Twilight looked around the schoolroom at a mess of either confused or horrified faces. Cheerilee, all wide-eyed, went ahead and clapped her hooves over the ears of one of her charges, probably the most impressionable one she could find.

"Er, yes," said Twilight. "Hypothetically-speaking, that is. So anyway, the point is, Nightmare Scoot, is that your evil master can't get to me via envy, because I've got the world's best defense against it: when I start to get envious, I make something! It's something you could try yourself: if you're envious about other ponies being able to fly better than you, well, then, maybe you could write a book about being able to fly!"

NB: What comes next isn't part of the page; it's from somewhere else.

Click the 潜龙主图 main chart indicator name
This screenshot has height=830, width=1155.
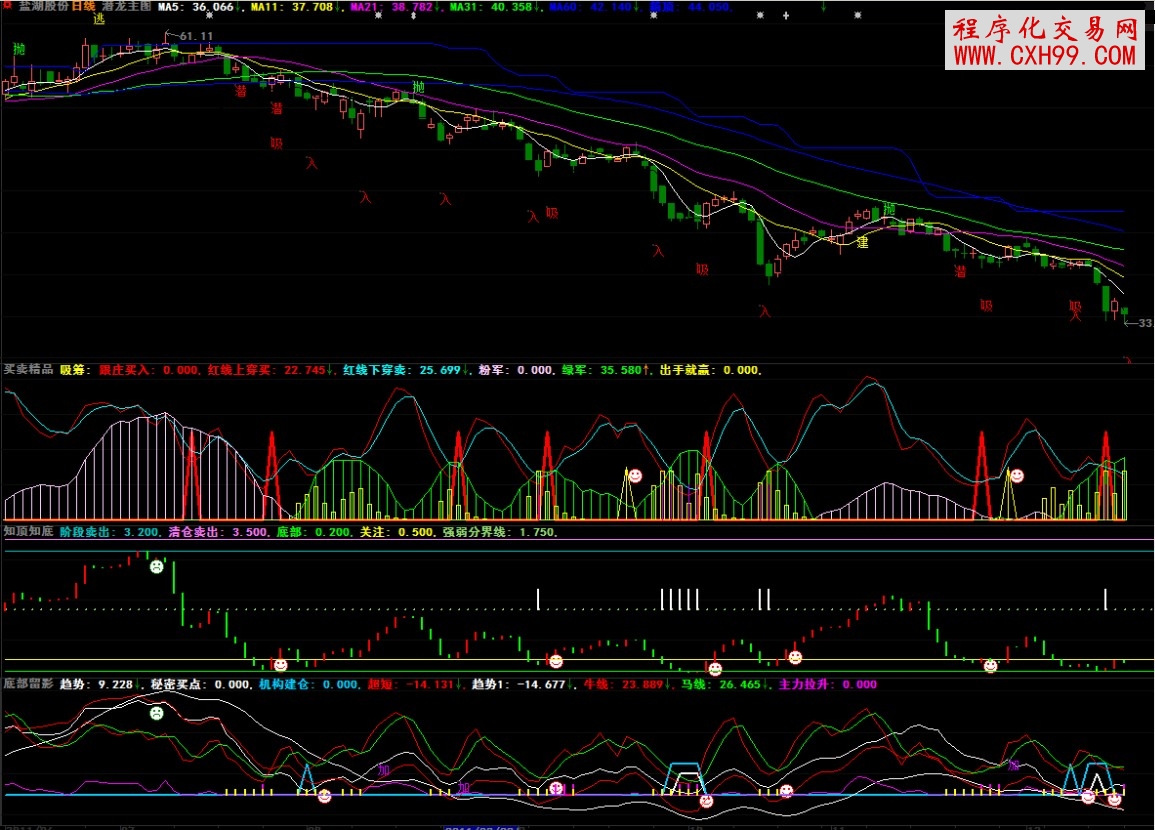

Nightmare Scoot shrugged. "I think books are kinda dumb," she admitted.

"All right, let's blast her," said Twilight, her eyes narrow. "Girls! Formation!"

The rest of the five of us leaped up on desks and such behind Twilight as the big star jewel on her crown started glowing. In some kind of response, I could feel my little orange apple start rattling against my brisket, which weren't usual in situations like this, truth to tell.

"Good formation!" said Twilight. "A.J., you're just a hair out of place, though. Do you mind?"

I blinked, looking up from my apple. "Do I mind wh—"

My gut turned inside-out – followed by the entire rest of me – as Twilight forcibly teleported me a few inches to my right. "Aah!" I said, real intelligent-like.

"That's a little better," said Twilight, cocking her head at me like she was trying to figure something out, even as the twirly whirly rainbow energy of the Elements commenced a-twirling and whirling, carving channels in the air for magic to flow along like some kinda supernatural irrigation system. "Still not quite right, though. A.J., you're in good formation now but I'm not feeling your unmitigated friendship. What's wrong?"

"What's wrong?" I said, a little too loud, the apple jewel shaking on my chest like a flywheel that done got knocked clean off-kilter. "What's wrong? I'm…"

I clenched my back teeth and cleared my throat. "I don't know, Twilight. You tell me."

"Okay," said Twilight, briskly, her horn starting to shine. "Let's have a look at what's inside your head."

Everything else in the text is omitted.